Goals -
1: In the thread on converting pandas code to cuDF, which functions does the comment say are not currently implemented in cuDF?
2: Transcribe the pandas-to-cuDF thread from "pandas -> cuDF" to "print(temp.shape)".
3: Go on with the thread about converting pandas code to cuDF, picking up right after its final line.

Extract provided -
0

pandas -> cuDF

Converting some python written for pandas to run on rapids

pandas

temp=df_train.copy()
temp['buildingqualitytypeid']=temp['buildingqualitytypeid'].fillna(-1)
temp=temp.groupby("buildingqualitytypeid").filter(lambda x: x.buildingqualitytypeid.size > 3)
temp['buildingqualitytypeid'] = temp['buildingqualitytypeid'].replace(-1,np.nan)
print(temp.buildingqualitytypeid.isnull().sum())
print(temp.shape)

Anyone know what to use in place of pandas.Series.filter for same outcome in cuDF?

gumdropsteve
  • 70
  • 1
  • 14
  • Series and groupby `filter` are not currently implemented, but it's likely you could do this example without it. Could you please provide a reproducible example, following https://matthewrocklin.com/blog/work/2018/02/28/minimal-bug-reports or https://stackoverflow.com/help/minimal-reproducible-example? – Nick Becker Aug 22 '19 at 13:23

1 Answers1

1

We're still working on filter functionality in cudf, but for now the following approach will implement many filter-like needs:

df_train = pd.DataFrame({'buildingqualitytypeid': np.random.randint(0, 4, 12), 'value': np.arange(12)})

Records provided -
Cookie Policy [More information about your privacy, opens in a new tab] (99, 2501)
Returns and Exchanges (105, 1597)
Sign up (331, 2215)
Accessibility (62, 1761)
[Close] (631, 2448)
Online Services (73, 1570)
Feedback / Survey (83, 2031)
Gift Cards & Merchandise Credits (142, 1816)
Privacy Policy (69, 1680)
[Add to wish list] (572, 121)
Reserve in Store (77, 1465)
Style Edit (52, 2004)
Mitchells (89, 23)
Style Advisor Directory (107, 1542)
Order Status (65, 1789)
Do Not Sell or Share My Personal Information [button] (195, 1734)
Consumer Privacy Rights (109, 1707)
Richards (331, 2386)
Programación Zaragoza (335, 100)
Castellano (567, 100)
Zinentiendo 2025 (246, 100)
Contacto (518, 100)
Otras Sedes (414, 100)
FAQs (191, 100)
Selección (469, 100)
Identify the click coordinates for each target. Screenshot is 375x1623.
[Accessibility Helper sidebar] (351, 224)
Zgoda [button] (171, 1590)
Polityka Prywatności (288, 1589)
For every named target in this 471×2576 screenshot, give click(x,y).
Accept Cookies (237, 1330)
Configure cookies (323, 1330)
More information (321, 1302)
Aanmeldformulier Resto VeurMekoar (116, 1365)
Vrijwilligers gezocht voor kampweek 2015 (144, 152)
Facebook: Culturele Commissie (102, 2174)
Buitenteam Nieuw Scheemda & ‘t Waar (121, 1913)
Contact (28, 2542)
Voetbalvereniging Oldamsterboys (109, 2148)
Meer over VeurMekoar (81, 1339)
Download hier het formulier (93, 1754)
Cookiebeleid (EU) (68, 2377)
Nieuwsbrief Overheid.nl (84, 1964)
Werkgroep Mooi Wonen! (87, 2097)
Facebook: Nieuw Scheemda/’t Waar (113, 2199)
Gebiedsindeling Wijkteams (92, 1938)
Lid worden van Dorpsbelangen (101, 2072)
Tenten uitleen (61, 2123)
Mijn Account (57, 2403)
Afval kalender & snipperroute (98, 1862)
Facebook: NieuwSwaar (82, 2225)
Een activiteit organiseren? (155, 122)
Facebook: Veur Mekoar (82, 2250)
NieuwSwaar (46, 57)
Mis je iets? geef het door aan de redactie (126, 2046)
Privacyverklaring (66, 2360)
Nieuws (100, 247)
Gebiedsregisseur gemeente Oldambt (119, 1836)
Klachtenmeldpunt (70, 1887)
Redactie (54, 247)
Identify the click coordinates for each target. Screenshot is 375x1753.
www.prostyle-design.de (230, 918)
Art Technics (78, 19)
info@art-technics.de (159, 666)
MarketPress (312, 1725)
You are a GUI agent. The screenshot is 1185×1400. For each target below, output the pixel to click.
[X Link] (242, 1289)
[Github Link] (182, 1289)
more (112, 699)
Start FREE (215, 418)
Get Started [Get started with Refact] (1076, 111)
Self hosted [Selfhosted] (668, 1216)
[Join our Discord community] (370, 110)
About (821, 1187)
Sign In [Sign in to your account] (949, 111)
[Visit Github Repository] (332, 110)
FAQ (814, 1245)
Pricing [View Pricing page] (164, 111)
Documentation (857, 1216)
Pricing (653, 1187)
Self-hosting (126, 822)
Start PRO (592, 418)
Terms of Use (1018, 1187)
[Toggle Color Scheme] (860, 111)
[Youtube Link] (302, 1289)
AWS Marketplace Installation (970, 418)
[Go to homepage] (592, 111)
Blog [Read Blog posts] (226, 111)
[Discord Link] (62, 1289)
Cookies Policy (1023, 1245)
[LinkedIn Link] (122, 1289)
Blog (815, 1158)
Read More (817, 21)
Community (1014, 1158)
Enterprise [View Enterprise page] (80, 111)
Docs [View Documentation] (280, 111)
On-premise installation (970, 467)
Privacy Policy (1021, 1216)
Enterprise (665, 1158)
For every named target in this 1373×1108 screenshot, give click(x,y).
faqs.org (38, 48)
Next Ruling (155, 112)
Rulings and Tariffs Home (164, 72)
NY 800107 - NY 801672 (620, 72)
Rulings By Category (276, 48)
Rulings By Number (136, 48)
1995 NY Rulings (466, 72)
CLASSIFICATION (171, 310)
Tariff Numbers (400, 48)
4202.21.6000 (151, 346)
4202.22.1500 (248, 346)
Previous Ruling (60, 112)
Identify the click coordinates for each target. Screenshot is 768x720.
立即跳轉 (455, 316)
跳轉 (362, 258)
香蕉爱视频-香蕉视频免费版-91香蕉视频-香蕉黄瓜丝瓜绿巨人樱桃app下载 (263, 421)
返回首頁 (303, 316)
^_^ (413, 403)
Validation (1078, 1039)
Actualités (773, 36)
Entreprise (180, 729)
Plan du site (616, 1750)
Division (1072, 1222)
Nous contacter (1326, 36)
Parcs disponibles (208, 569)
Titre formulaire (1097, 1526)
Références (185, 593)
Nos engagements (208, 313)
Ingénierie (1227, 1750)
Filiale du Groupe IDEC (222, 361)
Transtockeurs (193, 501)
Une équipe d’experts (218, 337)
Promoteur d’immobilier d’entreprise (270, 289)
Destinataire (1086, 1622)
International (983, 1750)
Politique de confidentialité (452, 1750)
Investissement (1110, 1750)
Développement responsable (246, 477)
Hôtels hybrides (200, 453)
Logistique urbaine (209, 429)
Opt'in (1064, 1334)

Response list -
1: Series and groupby `filter` are not currently implemented.

2:
pandas -> cuDF

Converting some python written for pandas to run on rapids

pandas

temp=df_train.copy()
temp['buildingqualitytypeid']=temp['buildingqualitytypeid'].fillna(-1)
temp=temp.groupby("buildingqualitytypeid").filter(lambda x: x.buildingqualitytypeid.size > 3)
temp['buildingqualitytypeid'] = temp['buildingqualitytypeid'].replace(-1,np.nan)
print(temp.buildingqualitytypeid.isnull().sum())
print(temp.shape)

3:
temp=df_train.copy()
temp['buildingqualitytypeid']=temp['buildingqualitytypeid'].fillna(-1)
gtemp=temp.groupby("buildingqualitytypeid").count()
gtemp=gtemp[gtemp['value'] > 3]
gtemp = gtemp.drop('value', axis=1)
gtemp = gtemp.merge(temp.reset_index(), on="buildingqualitytypeid")
gtemp = gtemp.sort_values('index')
gtemp.index = gtemp['index']
gtemp.index.name = None
gtemp = gtemp.drop('index', axis=1)

This can be completed considerably more simply if you don't need the index values.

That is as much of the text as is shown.